[WORK INSTRUCTION] An exact copy of the entries is required, with every image omitted.

*** AVAILABLE DATA ***

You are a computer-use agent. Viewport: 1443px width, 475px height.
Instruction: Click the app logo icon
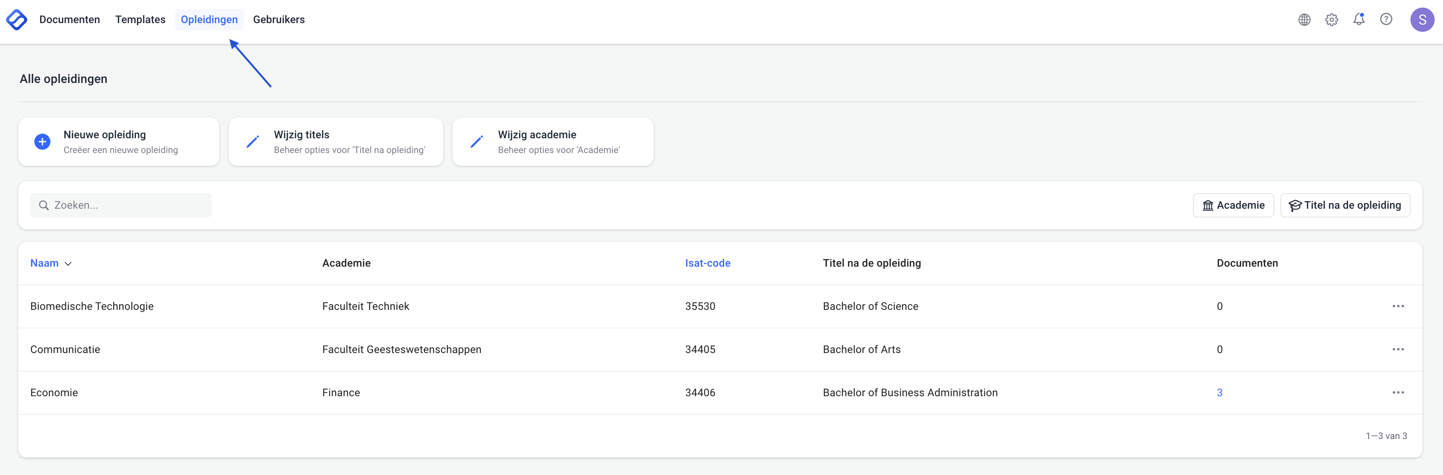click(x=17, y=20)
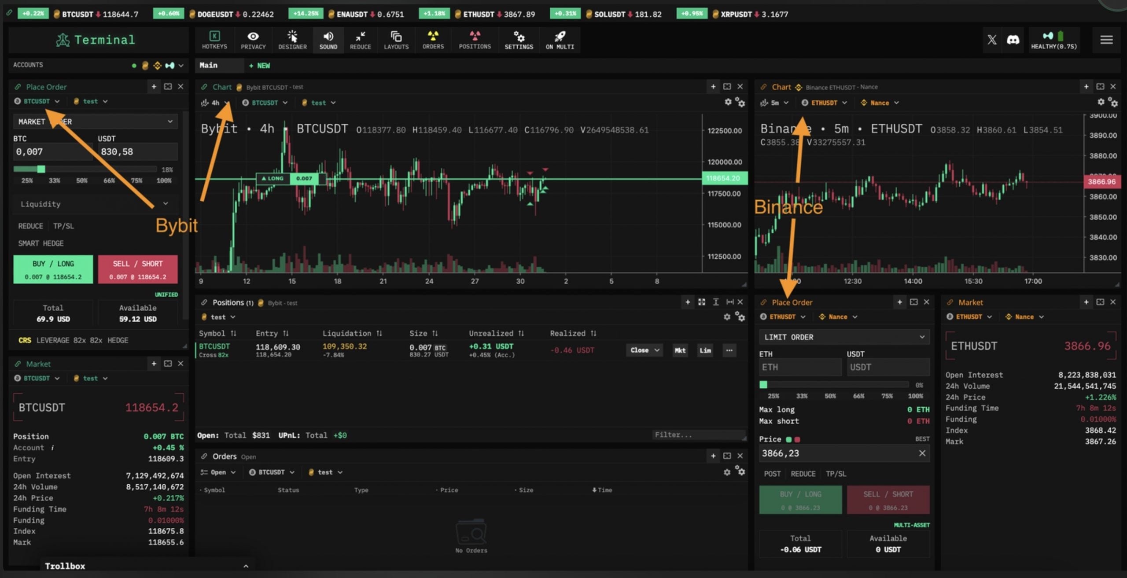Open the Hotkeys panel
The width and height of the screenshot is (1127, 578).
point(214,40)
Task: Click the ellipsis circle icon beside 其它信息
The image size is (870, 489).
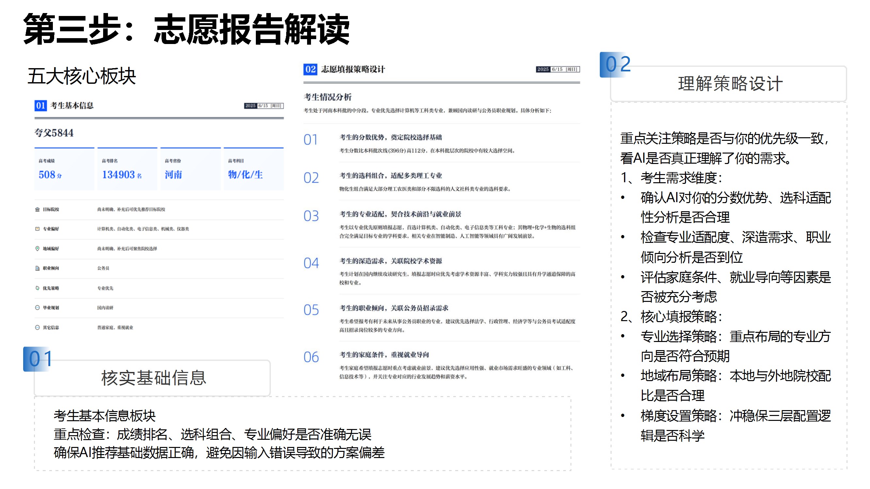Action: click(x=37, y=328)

***

[SOLUTION]
You are a computer-use agent. Viewport: 1443px width, 475px height.
Instruction: Click the app logo icon
click(x=17, y=20)
Open the Hotkeys panel
The width and height of the screenshot is (1127, 578).
point(214,40)
Task: Click the ellipsis circle icon beside 其它信息
The image size is (870, 489).
Action: click(x=37, y=328)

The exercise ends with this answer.